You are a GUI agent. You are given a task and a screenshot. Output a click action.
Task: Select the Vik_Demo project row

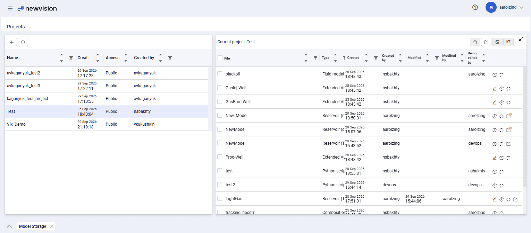coord(106,124)
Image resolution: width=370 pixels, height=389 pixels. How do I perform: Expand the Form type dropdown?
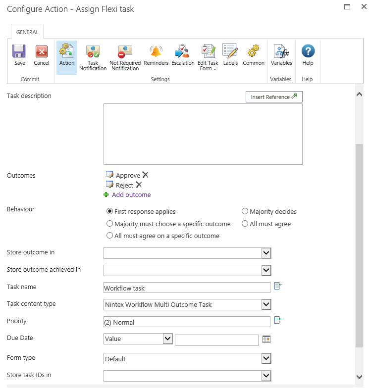pos(266,359)
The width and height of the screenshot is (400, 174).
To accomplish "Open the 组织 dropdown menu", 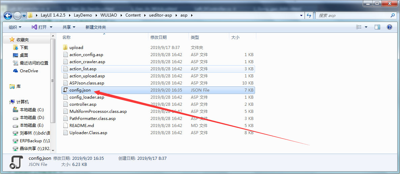I will point(15,27).
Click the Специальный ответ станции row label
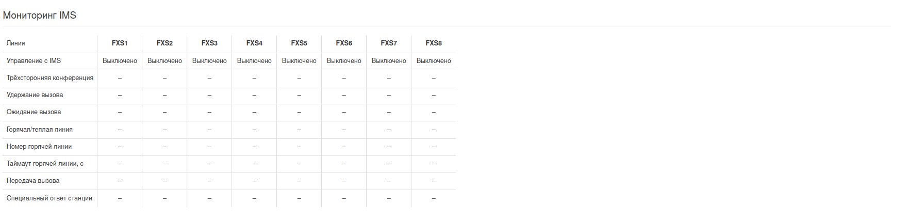The height and width of the screenshot is (219, 907). [50, 198]
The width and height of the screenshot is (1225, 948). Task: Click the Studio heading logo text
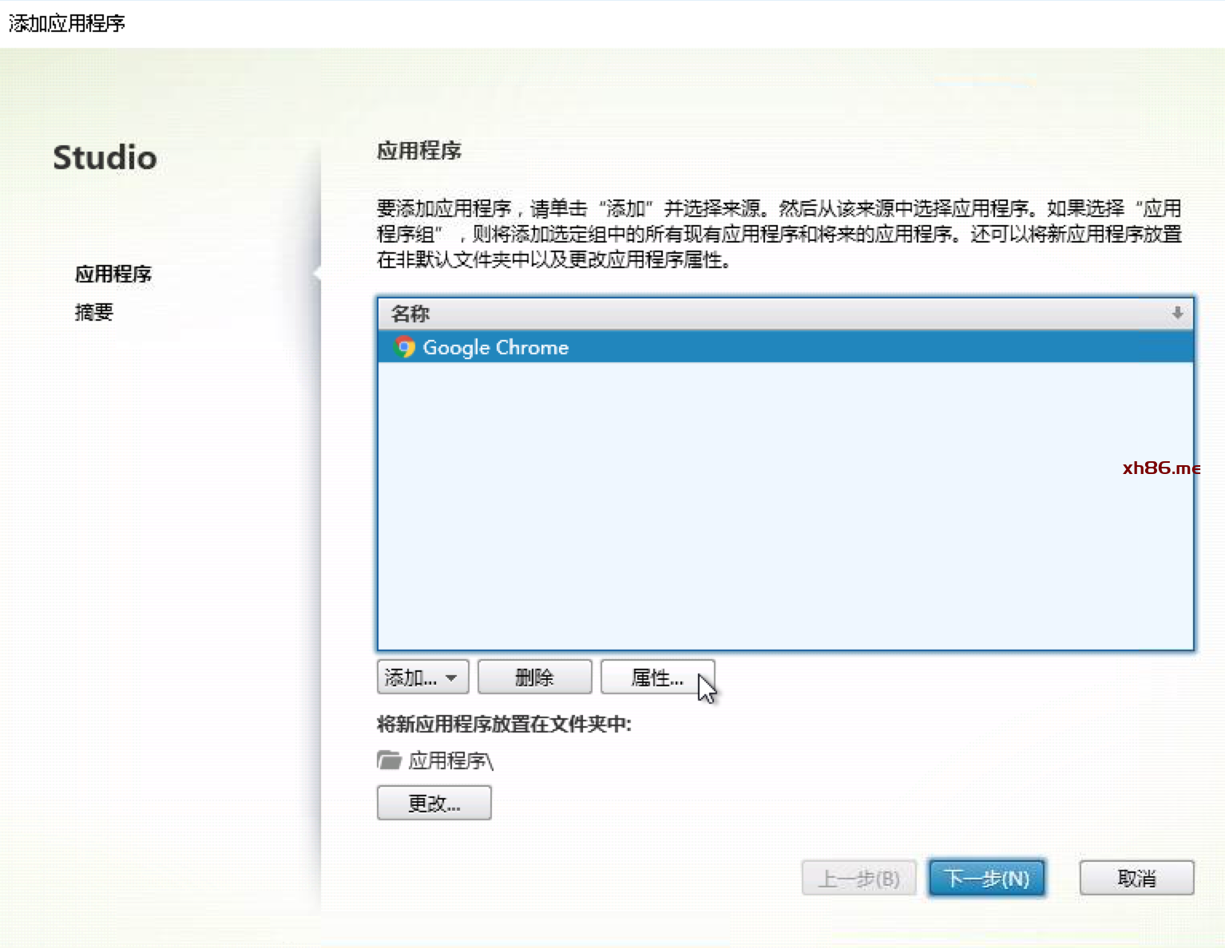tap(105, 157)
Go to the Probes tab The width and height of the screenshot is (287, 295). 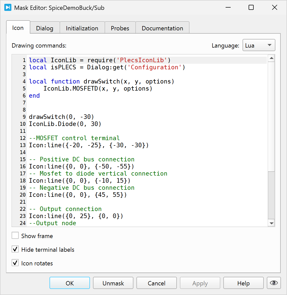[120, 28]
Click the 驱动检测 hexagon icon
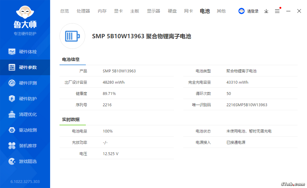This screenshot has height=188, width=307. (12, 130)
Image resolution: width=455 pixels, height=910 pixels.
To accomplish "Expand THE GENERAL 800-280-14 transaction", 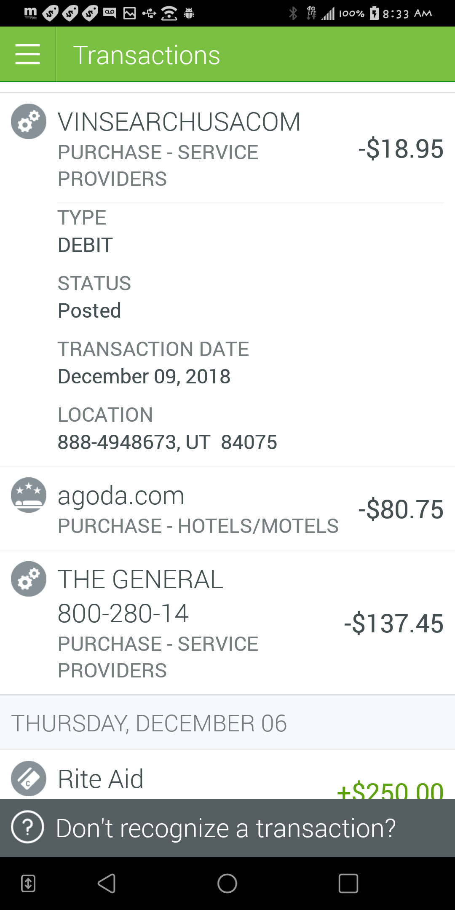I will coord(228,622).
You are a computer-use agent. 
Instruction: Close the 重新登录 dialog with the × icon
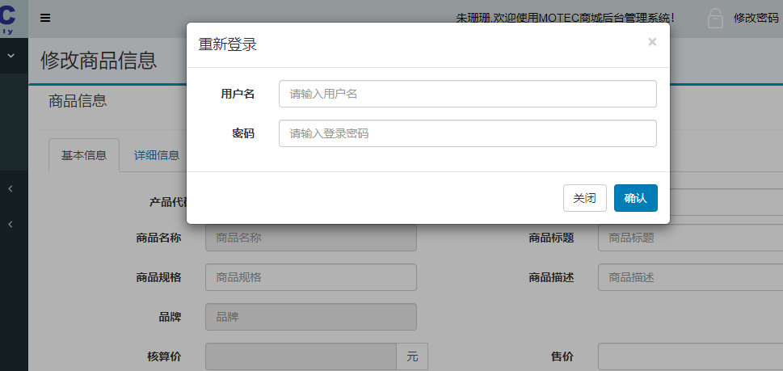tap(652, 42)
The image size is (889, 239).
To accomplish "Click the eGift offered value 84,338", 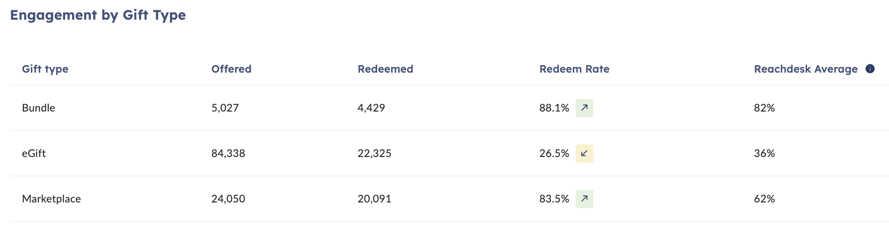I will (x=228, y=153).
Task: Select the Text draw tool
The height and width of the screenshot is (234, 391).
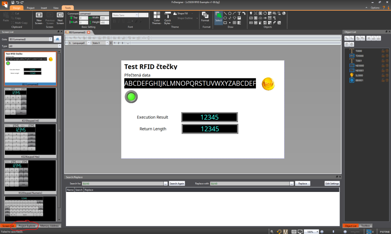Action: coord(239,13)
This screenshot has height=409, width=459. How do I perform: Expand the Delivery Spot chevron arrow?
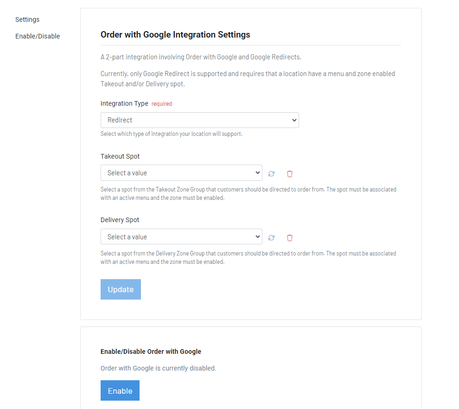point(257,236)
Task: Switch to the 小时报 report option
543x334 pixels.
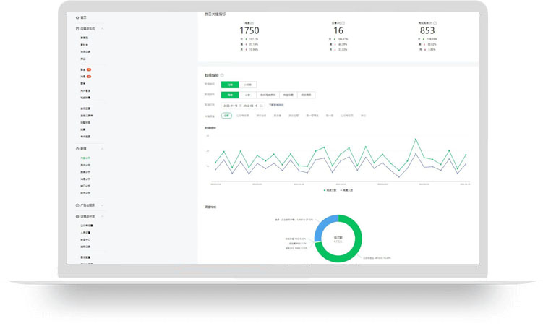Action: [248, 85]

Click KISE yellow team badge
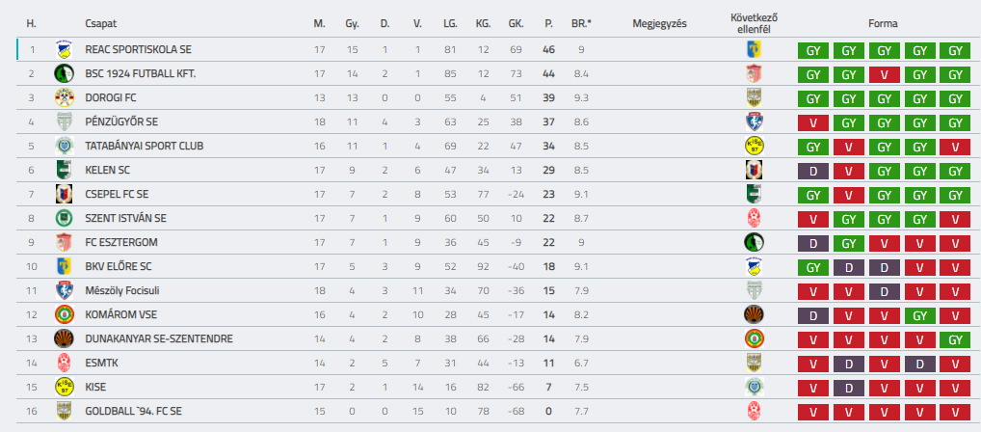click(x=63, y=387)
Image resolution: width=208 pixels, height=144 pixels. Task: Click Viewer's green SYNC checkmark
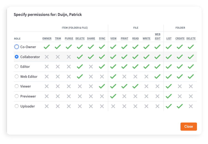(x=102, y=86)
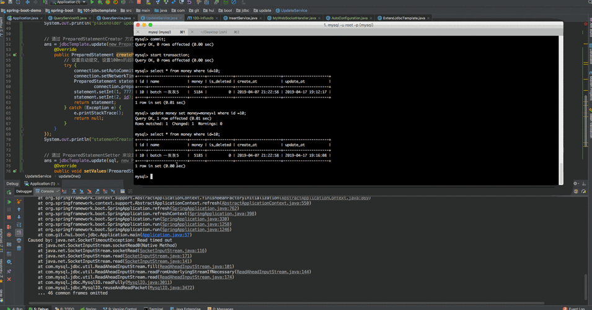Select the ~/Desktop (zsh) terminal tab
This screenshot has height=310, width=592.
tap(214, 32)
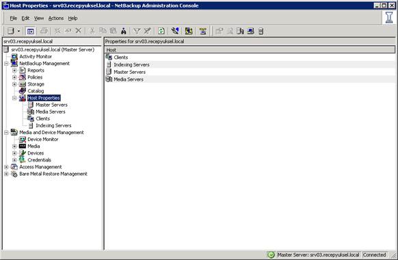Click the green Refresh toolbar icon
Screen dimensions: 398x260
(x=161, y=31)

#####

** What is required **
Reproduce exactly the line containing "Task: Switch to the 小时报 report option" and every line after it in the material above, up to and including the last. Exclude all pictures.

** Task response **
Task: Switch to the 小时报 report option
543x334 pixels.
Action: [248, 85]

Click KISE yellow team badge
click(x=63, y=387)
Image resolution: width=208 pixels, height=144 pixels. Task: Click Viewer's green SYNC checkmark
(x=102, y=86)
Select the ~/Desktop (zsh) terminal tab
This screenshot has height=310, width=592.
tap(214, 32)
Click the green Refresh toolbar icon
Screen dimensions: 398x260
(x=161, y=31)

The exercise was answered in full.